Low salaries further impact prospective employees, forcing AUSD to leave teaching positions vacant or hire under-qualified individuals — especially troubling in Kahn’s opinion for the future of education.

“It’s being able to hire young, new teachers and having them stay. It’s being able to keep teachers who have come to our district, and it’s also being able to respect those who have spent their entire careers here. Alameda really has those of us who have committed to this district stuck.”

While some Alameda teachers choose to stay as renters in town rather than buying a home elsewhere in an effort to stay within the community, many cannot afford to rent in Alameda.

“You don’t become a teacher because you think you’re going to make a lot of money. But I definitely expected that I would be able to take care of myself and my family, and that someday, after working really hard and doing a really good job, I would be able to retire,” Kahn said.

Kahn, who took a break from teaching to work in the private sector to earn a higher salary, said it’s a sad likelihood that her family will have to move after retirement.

Doing What He Loves

Alain Valois

Math Teacher, Bay Farm Middle School

Fourteen years ago, Alain Valois left a six-figure job to go back to school and get his degree and teaching credential. Money was never his main concern.

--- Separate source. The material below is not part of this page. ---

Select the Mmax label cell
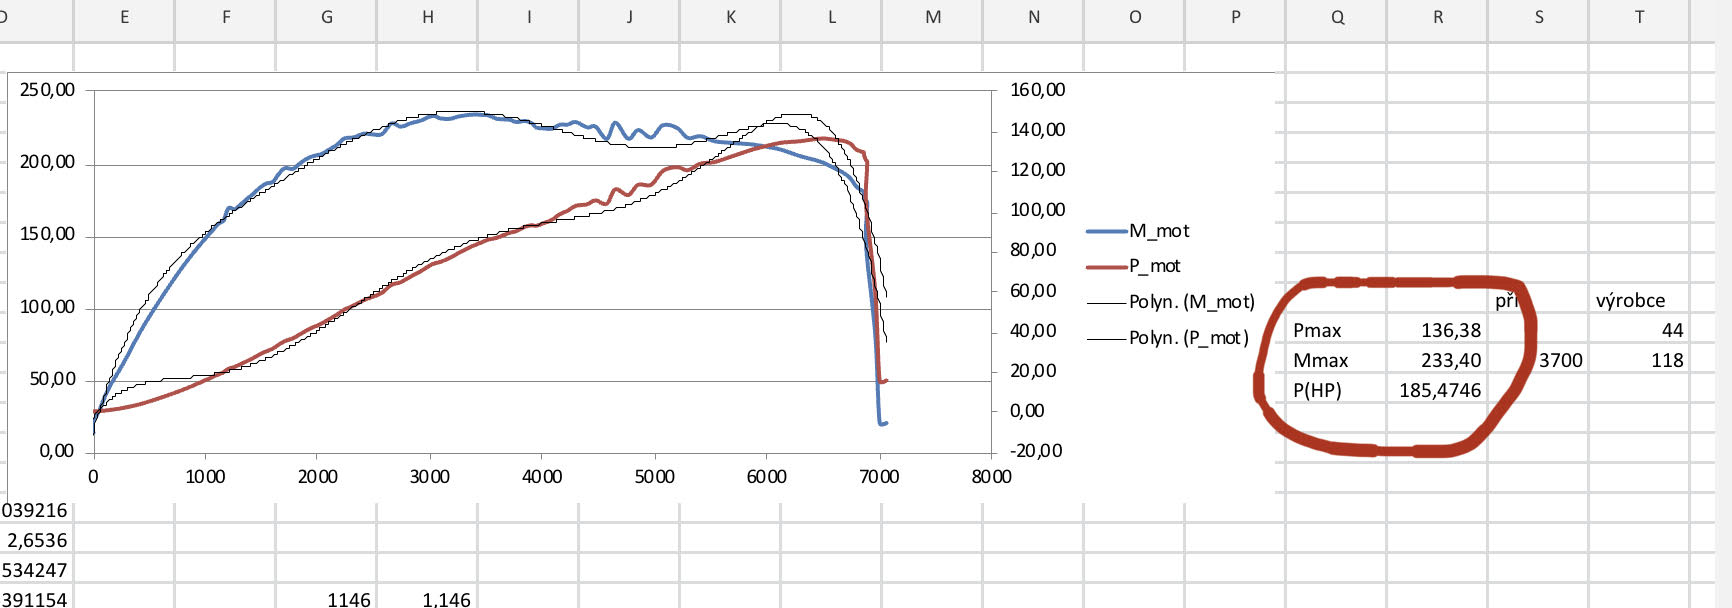1732x608 pixels. click(1320, 361)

His wife makes enough to support their family, which provides a sense of stability many Alameda teachers aren’t fortunate enough to have and therefore find themselves seriously struggling. In the fall, Valois saw his salary drop from $50,000 to $40,000 as Bay Farm Middle School cut its one geometry class that he would have taught; only three students had enrolled.

“Even at $50,000, I would be earning less now as a 52 year old with 14 years of teaching experience than I was in Canada in my first job 30 years ago,” Valois said about his low salary. “I’ve been teaching 14 years, but because I’ve only been in Alameda for a few years, I’m at pretty much the lowest end of the pay scale.”

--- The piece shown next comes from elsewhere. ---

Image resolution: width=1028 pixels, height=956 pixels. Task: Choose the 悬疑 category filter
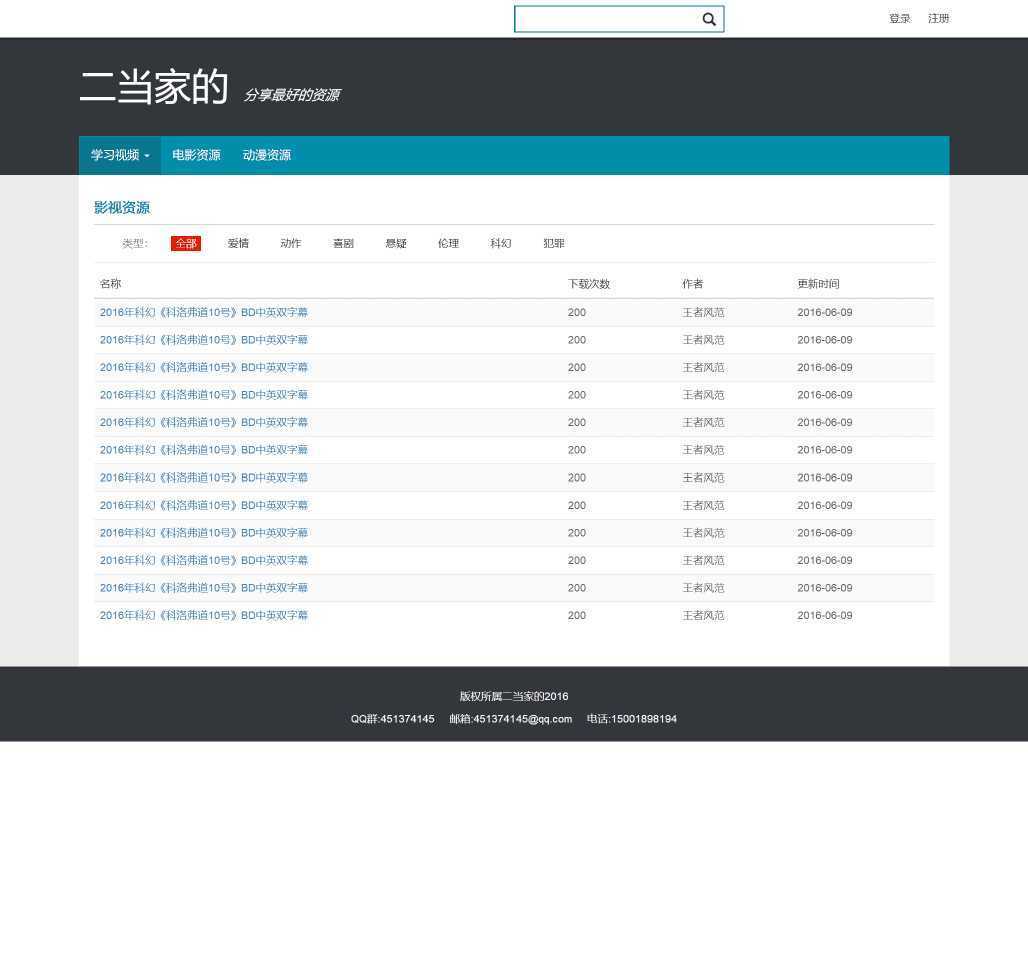click(x=396, y=243)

Even so, the main reason Valois got into teaching is to help the kids who struggle to keep up in school. Having experienced that himself, Valois understands the impact of a competent teacher who loves what he or she does and how that positive figure can shape a students’ experience in school for the better. He wants to continue to make that impact, noting messages he’s received from past students telling him that he’s already made a difference in their learning journeys. Valois, like many educators within AUSD, will continue teaching despite small paychecks, because it’s what they love to do.

“I flunked math. I dropped out of school. I was one of those kids that couldn’t ace everything without trying. If I can just keep a few kids from going down that road of deciding ‘I can’t do math,’ it’s motivating.”